Que du bonheur !

 

La formule est classique mais s'applique parfaitement : on arrive au CGAAER en pleurant, on en repart en pleurant encore... mais pas pour la même raison !

Mes 5 années furent rafraîchissantes, mieux : rajeunissantes.

Venir travailler et donc vivre à Paris, après une carrière uniquement provinciale, cela fleure bon les années d'études sur la Montagne ou de l'avenue du Maine. On peut même entretenir sa forme en sillonnant Partis en vélo pour le travail : quel superbe parcours de Varenne à Vaugirard par les Invalides au dôme doré. Après la beauté architecturale et urbanistique de l'avenue de Breteuil, on passe devant l'ancien Bal Blomet, maintenant rénové, d'où l'on peut imaginer s'échapper les rythmes endiablés des saxophonistes de l'entre-deux-guerres, voire rêver aux Joséphine Baker, Kiki de Montparnasse et tous les artistes peintres qui passèrent par là. Ne sommes-nous pas à deux pas de làoù vivaient Miró et tant d'autres. Un soir d'hiver de retour de la place Beauvau chez nos collègues de l'IGA, ce fut un enchantement des pupilles que descendre une partie des Champs, traverser la Concorde avec la Tour qui scintillait au loin.

Compensation du célibat géographique, le CGAAER permet aussi de profiter intensément de la richesse culturelle de Paris : pour moi, ce fut l'organisation avec les collègues de nombreuses et délicieuses sorties théâtrales.

Plus professionnellement, rentrer au CGAAER, c'est apprendre un nouveau métier, ré-ouvrir complètement son appétit d'apprendre, se retrouver parfois avec certains camarades avec qui nous avions usé nos fonds de culotte, voire chahuter dans de mêmes situations... comme autrefois.

Et tous les mois, c'est aussi communier ! Et oui, dans la France républicaine et laïque, le CGAAER a sa semaine sainte. Sous cette amusante appellation, on nomme la semaine où se réunissent toutes les sections et, apothéose, l'Assemblée Générale durant laquelle nous communions sous les 3 espèces, PEF, Vétos et Inspecteurs ! Hallelujah !

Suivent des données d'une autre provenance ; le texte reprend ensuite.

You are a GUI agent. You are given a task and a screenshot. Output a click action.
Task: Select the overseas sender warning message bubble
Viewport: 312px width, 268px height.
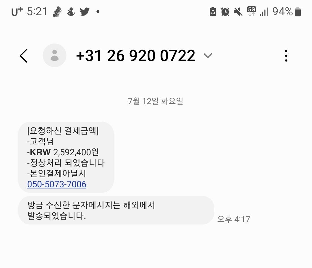[116, 210]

Le CGAAER, c'est aussi travailler en groupe, en mode projet comme on dit pompeusement. Soyons clair, depuis la sortie de l'ENGREF, c’était bien la première fois que je retrouvais cette situation qui est très enrichissante. Lorsque la mission est interministérielle, c'est l'occasion de découvrir des cultures et des modes de faire différents. Dans tous les cas, on peut constater que la puissance du collectif est supérieure à la somme de chaque membre. Que de fois, suite à une mise en commun n'ai-je pas vu s'envoler, comme par enchantement, l'angoisse de la page blanche, syndrome classique du missionnaire isolé.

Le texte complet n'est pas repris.